The key here is that Cisco is having great success by focusing on outcome-based selling rather than solution-based selling. Multichannel applies to the latter - it's really a technology-based sale, and not directly tied to business outcomes. Omnichannel is the exact opposite - built on a consensus around business outcomes that all stakeholders agree to. They all want top-line growth, and Cisco's customer care vision enables this outcome by delivering experiences that improve customer satisfaction and retention.

While outcome-based selling isn't new, it is a more effective approach for complex offerings like omnichannel. Whether selling directly or through channels, the same holds for UC. Too often, UC is positioned as a technology solution, but the real value comes from driving outcomes that are horizontal in nature. All employees want to be more productive, and management wants teams to collaborate more effectively. Those are shared objectives and outcomes that resonate with management, and takes UC beyond the domain of IT. That's how I would reimagine UC, and if you're not seeing the traction you expected, you should think about doing the same.

Theme #2 - Markets in Transition

This certainly holds for both the contact center and UC, and Cisco made it clear where the risks lie. Omnichannel elevates the contact center in new ways, making this space more difficult to define as well as measure. Agents no longer just resolve problems, and they cannot only be reactive. To deliver the outcome of satisfied customers, they need to build and manage relationships as well as be proactive to anticipate problems before they become pain points. To do that, they must be empowered with the same communications channels as customers and have access to enough data to address customer needs in the moment.

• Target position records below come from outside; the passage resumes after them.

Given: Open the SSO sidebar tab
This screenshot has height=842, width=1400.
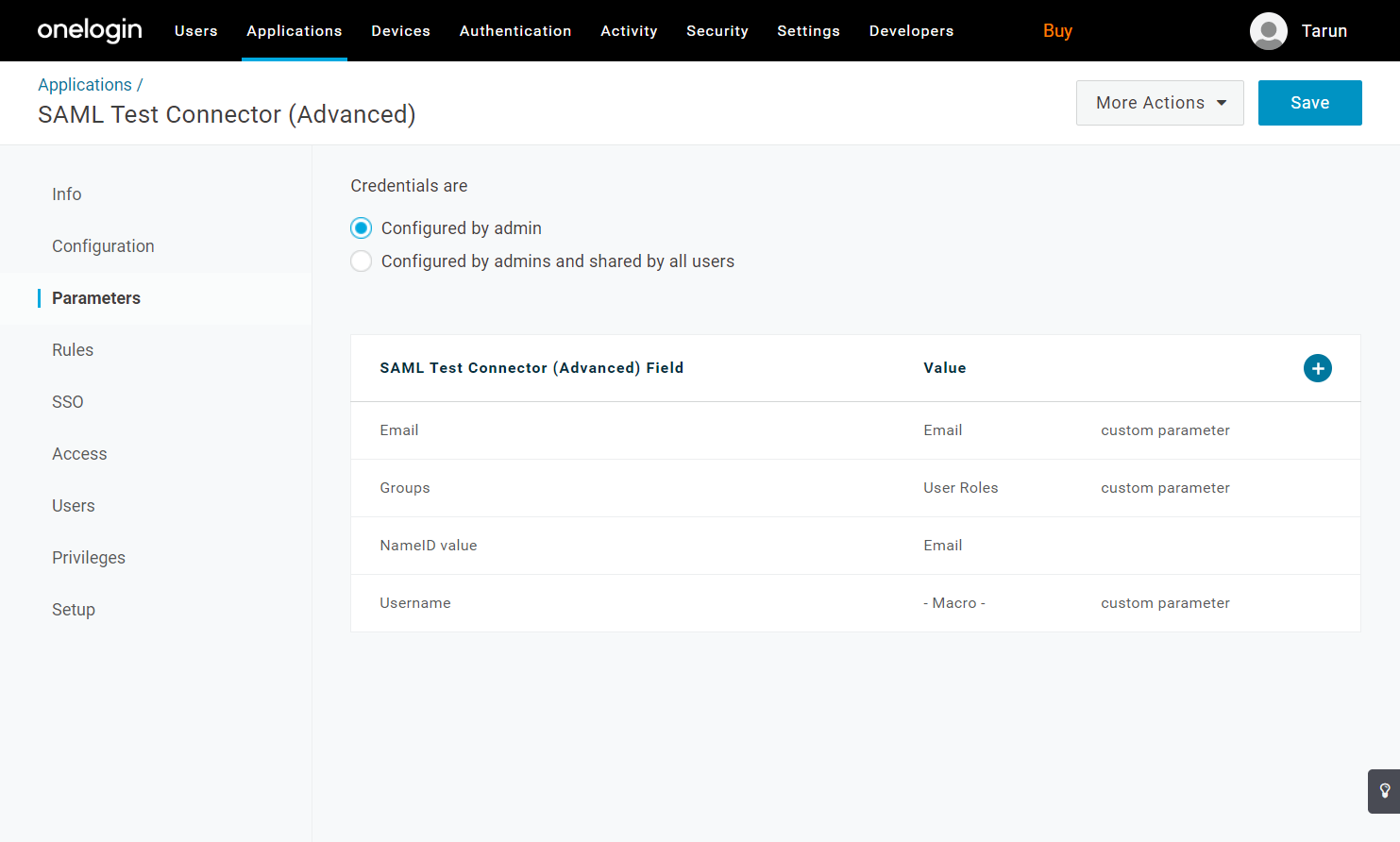Looking at the screenshot, I should [x=68, y=402].
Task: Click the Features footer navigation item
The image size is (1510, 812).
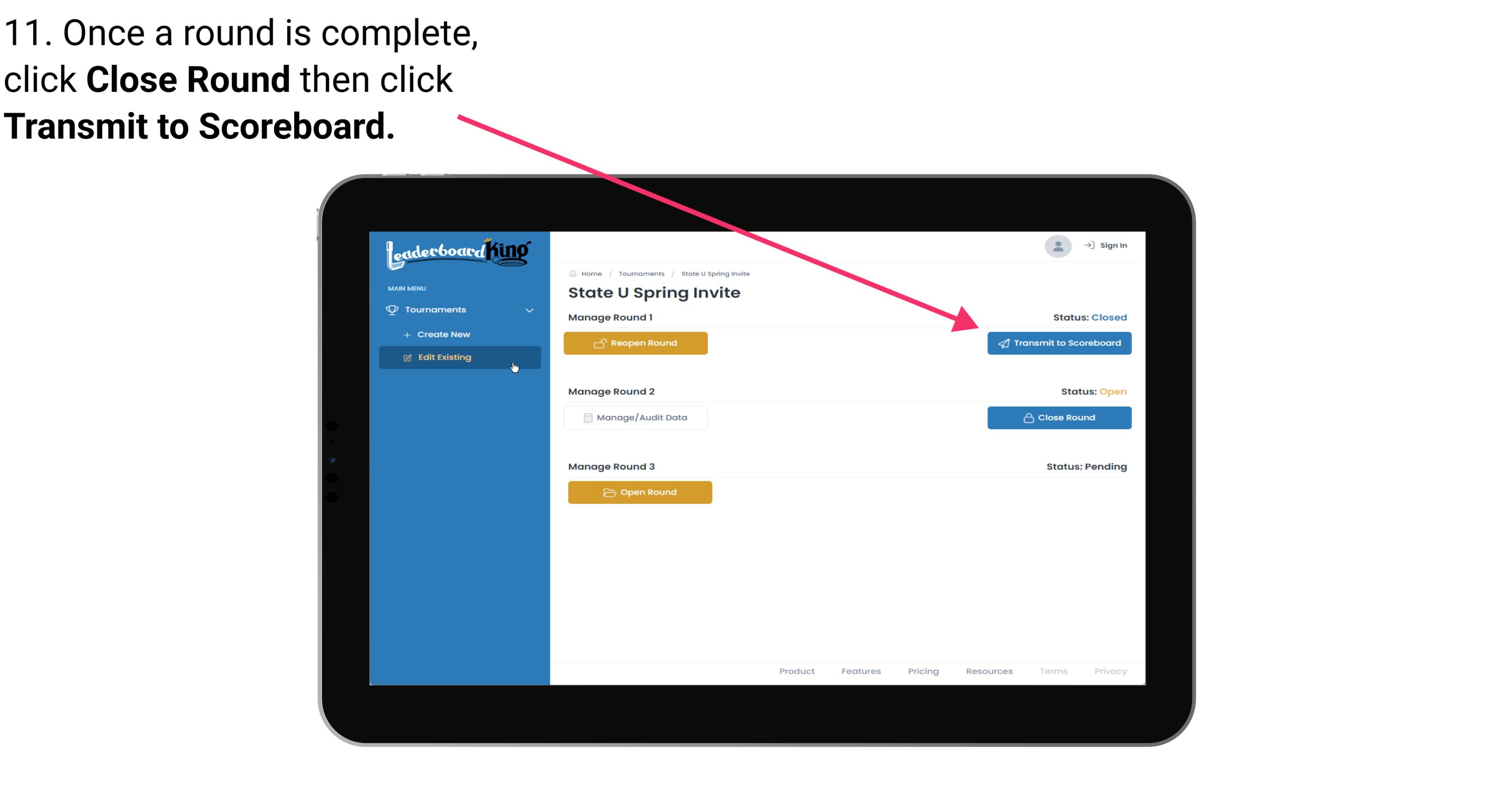Action: tap(861, 671)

There's a powerful vision being sold here, but the underlying technologies are not just in the domain of the leading contact center vendors. In Cisco's eyes, this means Avaya, Genesys and Interactive Intelligence, but there are others that bear watching. As a matter of course, they have to compete with the established players, but as the cloud matures, viable PaaS competitors can come from anywhere.

The traditional competencies of this space do not make for a complete solution today, and increasingly the value will come from vendors that can leverage cloud platforms, social channels and Big Data. We heard a lot about how critical analytics is becoming to manage all the customer data that comes from digital channels. To compete effectively, this is where the expertise needs to come from, and Cisco isn't ruling anyone out. Twilio was cited as a prime example of a disruptor that could potentially impact the landscape, and in some ways needs to be watched more closely than the competitors already in your back yard.

UC faces similar transitions with the cloud, and we have already seen how non-traditional collaboration platforms like Slack, Flock and Fuze can present alternatives that certain segments of the market will embrace. Just like the definition of a great customer experience is evolving, the same can be said for what constitutes UC as well as everyday forms of collaboration. Both vendors and channels struggle with this, and more than ever, the leading UC players need to spread their radar beyond the known landscape as this transition will be with us for some time to come.

Cisco definitely has both eyes wide open, and to support their evolving contact center portfolio, they have developed a strong partner ecosystem, both with household names and emerging niche players (names under NDA, sorry). The takeaway here for me is that UC vendors need to follow the same approach and make sure they stay close to the bleeding edge, otherwise these transitions will pass them by entirely.